I don't quite understand what you do in the offset part, so I cannot comment that.

A general comment: it is always useful to try and understand where the estimates came from. In this case, a model like this was assumed:

log(p(x)/(1-p(x)) ~ a + b(x)
where p(x) is the probability of disease at exposure level x, a is the background, and b is the risk coefficient. The OR reported is defined as
log(OR) = log(p(x)/(1-p(x)) / (p(r)/(1-p(r)))) = log(p(x)/(1-p(x))) - log(p(r)/(1-p(r)))
where r is the reference exposure.

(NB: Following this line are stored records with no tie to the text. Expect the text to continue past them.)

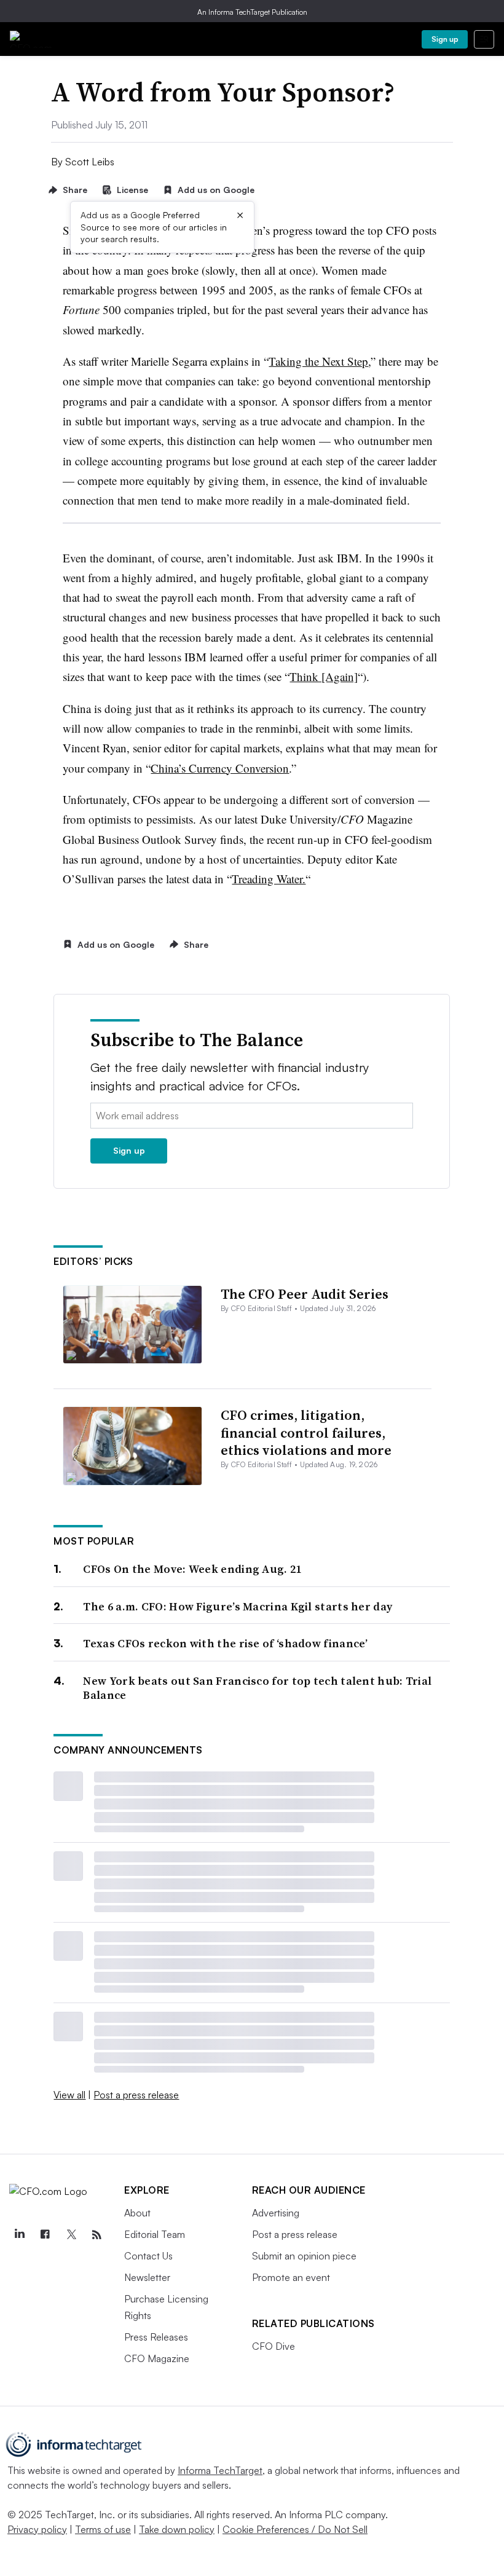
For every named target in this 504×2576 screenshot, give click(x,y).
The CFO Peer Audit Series (304, 1294)
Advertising (275, 2213)
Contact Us (148, 2256)
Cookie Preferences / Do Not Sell (295, 2529)
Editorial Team (154, 2234)
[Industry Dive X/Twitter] (71, 2235)
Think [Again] (323, 676)
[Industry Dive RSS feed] (96, 2235)
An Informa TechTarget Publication (252, 12)
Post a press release (136, 2095)
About (137, 2213)
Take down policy (177, 2529)
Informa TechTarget (220, 2470)
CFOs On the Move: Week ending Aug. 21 (192, 1569)
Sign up (445, 39)
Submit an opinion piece (304, 2256)
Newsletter (147, 2277)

In other words
log(OR) ~ (a + b(x)) - (a + b(r)) = b(x) - b(r) and the background risk a cancels out.

If the ecposure-response function is linear, this is straightforward, because the function b(x) is simply b*x and the last equation reduces to

log(OR) ~ b*(x - r) 

Now if you want to and can assume linearity with your particular data, you can estimate b by simply using the three ORs from the publication and weighting them by 1/SE, and you get something like b = 0.12 / uT. The b is then used to draw a curve OR = exp(b*(x-r)) (which results in OR = 1 at the reference dose level, but as I said, the question about what is a reference is an arbitrary decision, so you can as well draw the curve OR = exp(b*x) which has the value (0,1). Note that the selection of reference is done AFTER the regression, so it does not affect the critical parameter b.